**ACTIVITY:**
Please retype every entry below, keeping it exactly the same.

**MATERIAL PROVIDED:**
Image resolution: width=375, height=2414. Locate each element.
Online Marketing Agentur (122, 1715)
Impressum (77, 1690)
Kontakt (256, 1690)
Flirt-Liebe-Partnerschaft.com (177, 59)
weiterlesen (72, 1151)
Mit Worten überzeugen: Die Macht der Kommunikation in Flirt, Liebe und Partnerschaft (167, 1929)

**RESPONSE AREA:**
Image resolution: width=375, height=2414. Locate each element.
Online Marketing Agentur (122, 1715)
Impressum (77, 1690)
Kontakt (256, 1690)
Flirt-Liebe-Partnerschaft.com (177, 59)
weiterlesen (72, 1151)
Mit Worten überzeugen: Die Macht der Kommunikation in Flirt, Liebe und Partnerschaft (167, 1929)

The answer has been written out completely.